What you need to do: Can you give all the records again without altering a single character?

(Excerpts from a dataset)
- Opening Delimiter -

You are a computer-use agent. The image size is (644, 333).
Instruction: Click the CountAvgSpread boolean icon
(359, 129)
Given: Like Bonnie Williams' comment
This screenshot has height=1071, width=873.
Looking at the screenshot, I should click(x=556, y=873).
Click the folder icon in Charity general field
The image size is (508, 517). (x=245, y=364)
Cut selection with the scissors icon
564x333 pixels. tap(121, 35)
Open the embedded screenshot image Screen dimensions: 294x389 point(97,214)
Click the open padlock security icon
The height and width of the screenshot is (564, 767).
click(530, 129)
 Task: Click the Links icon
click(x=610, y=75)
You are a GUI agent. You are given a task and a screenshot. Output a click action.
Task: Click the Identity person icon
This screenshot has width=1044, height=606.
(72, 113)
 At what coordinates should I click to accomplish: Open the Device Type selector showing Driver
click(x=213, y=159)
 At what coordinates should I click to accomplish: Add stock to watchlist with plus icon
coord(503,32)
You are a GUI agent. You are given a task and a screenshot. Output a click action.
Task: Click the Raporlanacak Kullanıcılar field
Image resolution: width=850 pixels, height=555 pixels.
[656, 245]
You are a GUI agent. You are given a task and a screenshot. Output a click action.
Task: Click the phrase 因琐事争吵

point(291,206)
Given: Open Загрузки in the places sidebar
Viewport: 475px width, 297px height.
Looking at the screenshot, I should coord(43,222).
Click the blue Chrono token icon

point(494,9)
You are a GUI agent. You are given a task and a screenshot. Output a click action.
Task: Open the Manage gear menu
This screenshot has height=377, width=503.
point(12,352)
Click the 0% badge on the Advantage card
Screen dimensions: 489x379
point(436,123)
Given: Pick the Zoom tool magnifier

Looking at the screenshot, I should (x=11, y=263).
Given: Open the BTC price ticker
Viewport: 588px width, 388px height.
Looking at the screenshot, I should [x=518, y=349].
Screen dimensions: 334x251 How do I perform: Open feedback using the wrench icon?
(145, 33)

- Closing Delimiter -

Solution to the problem:
You are a computer-use agent. The image size is (644, 333).
Instruction: Click the CountAvgSpread boolean icon
(359, 129)
Given: Like Bonnie Williams' comment
This screenshot has height=1071, width=873.
Looking at the screenshot, I should click(x=556, y=873).
Click the folder icon in Charity general field
The image size is (508, 517). (x=245, y=364)
Cut selection with the scissors icon
564x333 pixels. tap(121, 35)
Open the embedded screenshot image Screen dimensions: 294x389 point(97,214)
Click the open padlock security icon
The height and width of the screenshot is (564, 767).
click(530, 129)
 Task: Click the Links icon
click(x=610, y=75)
You are a GUI agent. You are given a task and a screenshot. Output a click action.
Task: Click the Identity person icon
This screenshot has width=1044, height=606.
(72, 113)
 At what coordinates should I click to accomplish: Open the Device Type selector showing Driver
click(x=213, y=159)
 At what coordinates should I click to accomplish: Add stock to watchlist with plus icon
coord(503,32)
You are a GUI agent. You are given a task and a screenshot. Output a click action.
Task: Click the Raporlanacak Kullanıcılar field
Image resolution: width=850 pixels, height=555 pixels.
[656, 245]
You are a GUI agent. You are given a task and a screenshot. Output a click action.
Task: Click the phrase 因琐事争吵

point(291,206)
Given: Open Загрузки in the places sidebar
Viewport: 475px width, 297px height.
Looking at the screenshot, I should coord(43,222).
Click the blue Chrono token icon

point(494,9)
You are a GUI agent. You are given a task and a screenshot. Output a click action.
Task: Open the Manage gear menu
This screenshot has height=377, width=503.
point(12,352)
Click the 0% badge on the Advantage card
Screen dimensions: 489x379
point(436,123)
Given: Pick the Zoom tool magnifier

Looking at the screenshot, I should (x=11, y=263).
Given: Open the BTC price ticker
Viewport: 588px width, 388px height.
Looking at the screenshot, I should [x=518, y=349].
Screen dimensions: 334x251 How do I perform: Open feedback using the wrench icon?
(145, 33)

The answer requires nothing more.